Unity Catalog

The Unity Catalog origin reads data from a Databricks Unity Catalog managed table. Use the origin only in Databricks cluster pipelines.

The origin can perform a full or incremental read. The origin performs a full read of all available data, by default.

When you configure the origin, you specify the catalog, schema, and table to read from. If you configure the origin to perform an incremental read, you specify the offset column and initial offset to use.

Full or Incremental Read

The Unity Catalog origin can perform a full read or an incremental read each time you run the pipeline. By default, the origin performs a full read of the specified table.

When the origin performs a full read, the origin processes all data available in the table each time that the pipeline runs.

When the origin performs an incremental read, the first pipeline run is the same as a full read. When the pipeline stops, the origin stores the offset where it stopped processing. For subsequent pipeline runs, the origin reads the table starting from the last-saved offset, unless you reset the pipeline offsets.

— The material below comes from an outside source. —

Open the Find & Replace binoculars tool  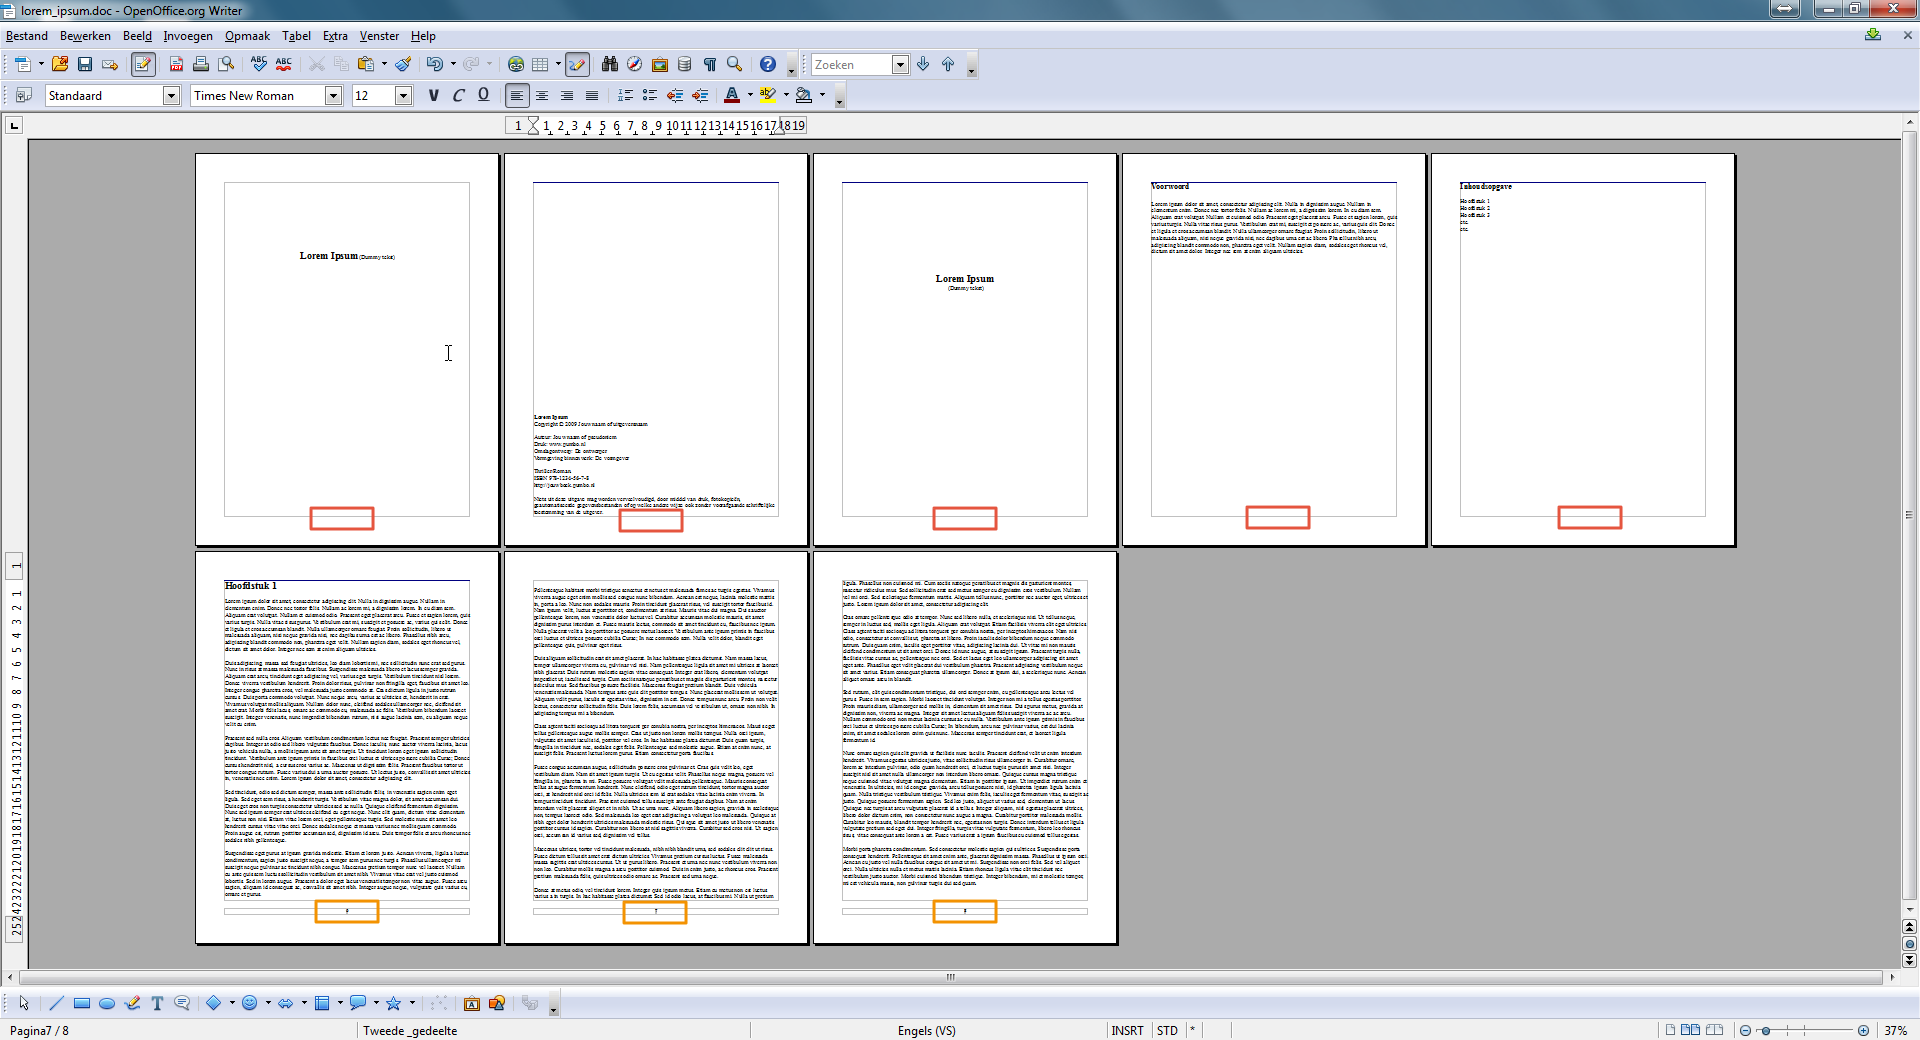(x=609, y=64)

When you configure the origin to perform an incremental read, you specify the offset column and initial offset to use. As a best practice, an offset column should be an incremental and unique column that does not contain null values. Having an index on this column is strongly encouraged since the underlying query uses an ORDER BY clause and inequality operators on this column.

Configuring a Unity Catalog Origin

Configure a Unity Catalog origin to read from a Databricks Unity Catalog managed table. Use the origin only in Databricks cluster pipelines.

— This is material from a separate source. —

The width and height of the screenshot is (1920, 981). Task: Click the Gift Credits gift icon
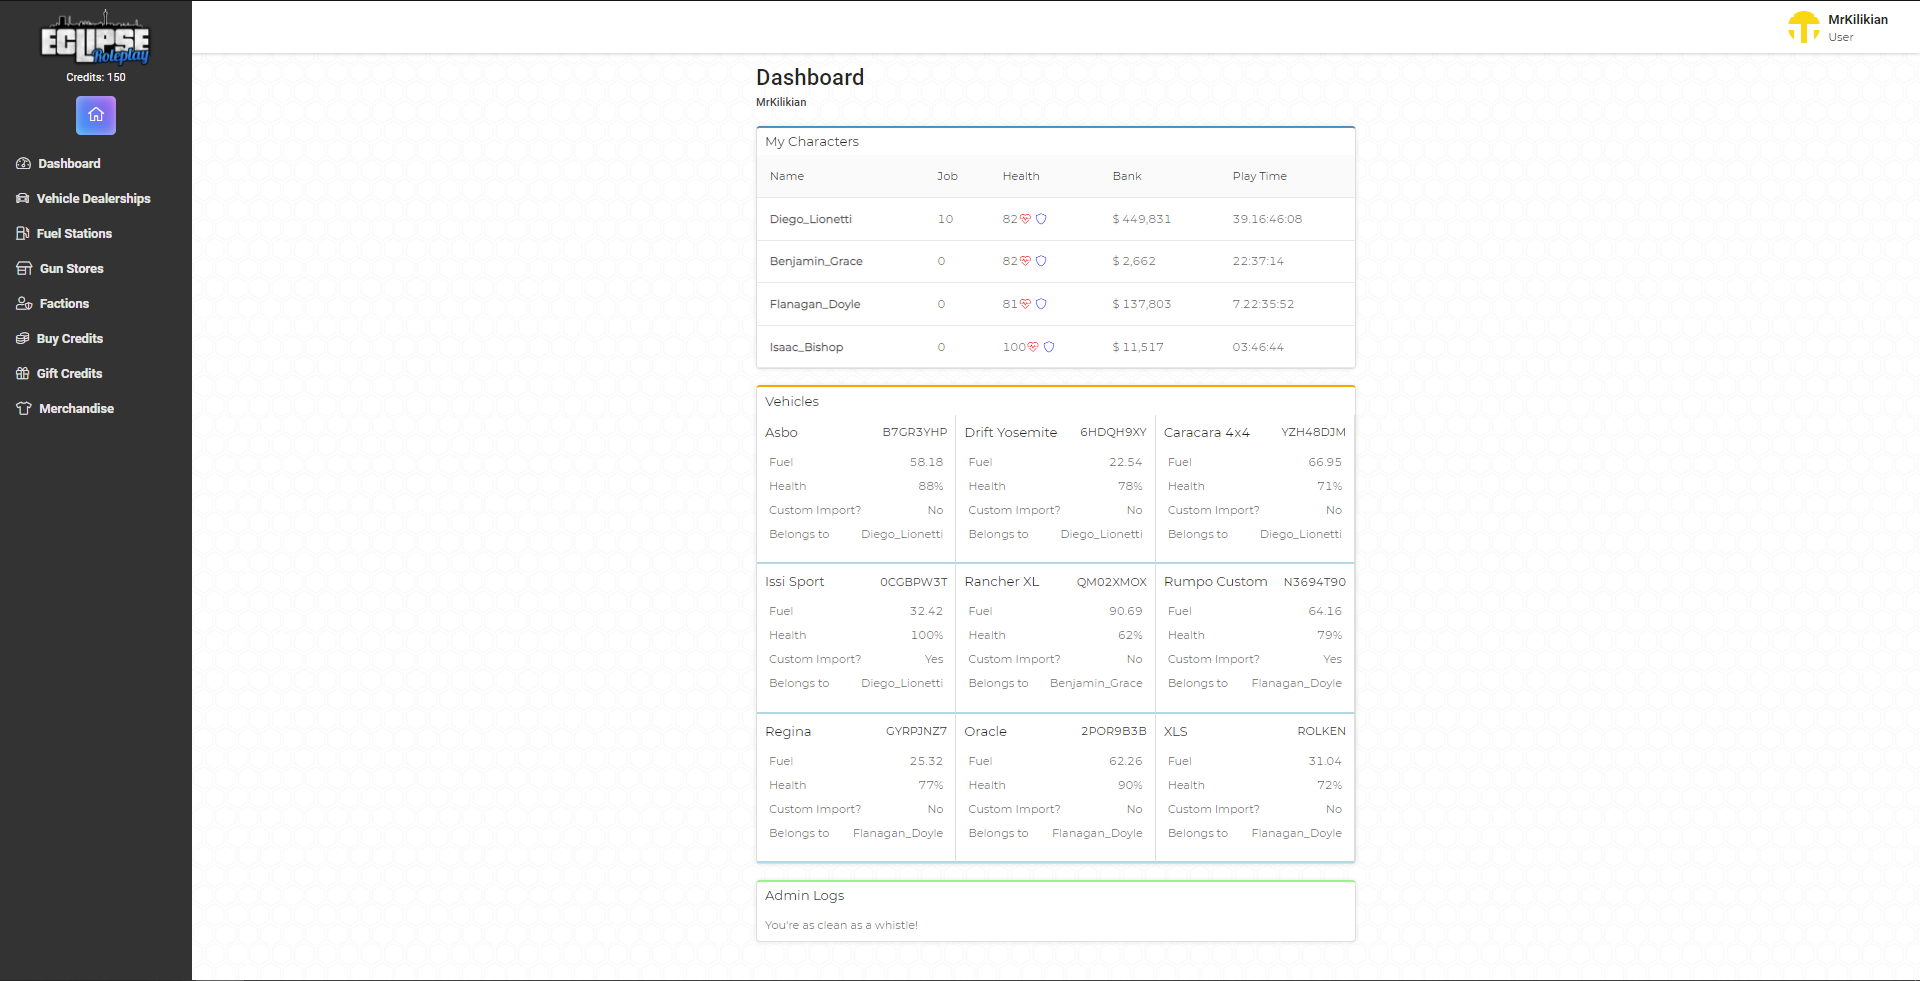coord(23,373)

  1. On the Properties panel, on the General tab, configure the following properties:
    General Property Description
    Name Stage name.
    Description Optional description.
    Load Data Only Once Reads data while processing the first batch of a pipeline run and caches the results for reuse throughout the pipeline run.

    Select this property for lookup origins. When configuring lookup origins, do not limit the batch size. All lookup data should be read in a single batch.

    Do not select this property when you configure the origin to read from more than one table.

    Cache Data Caches data processed for a batch so the data can be reused for multiple downstream stages. Use to improve performance when the stage passes data to multiple stages.

    Caching can limit pushdown optimization when the pipeline runs in ludicrous mode.

    Available when Load Data Only Once is not enabled. When the origin loads data once, the origin caches data for the entire pipeline run.

  2. On the Unity Catalog tab, configure the following properties:
    Unity Catalog Property Description
    Catalog Name Catalog for the table to read.
    Schema Name Schema for the table to read.
    Table Name Table to read.
    Incremental Mode Enables the origin to read data from a specified initial offset for the first pipeline run, and then from the last-saved offset during subsequent pipeline runs.
    Initial Offset Initial offset value to use when you start the pipeline.

    Available only for incremental reads.

    Offset Column Column to track the progress of the read.

    Available only for incremental reads.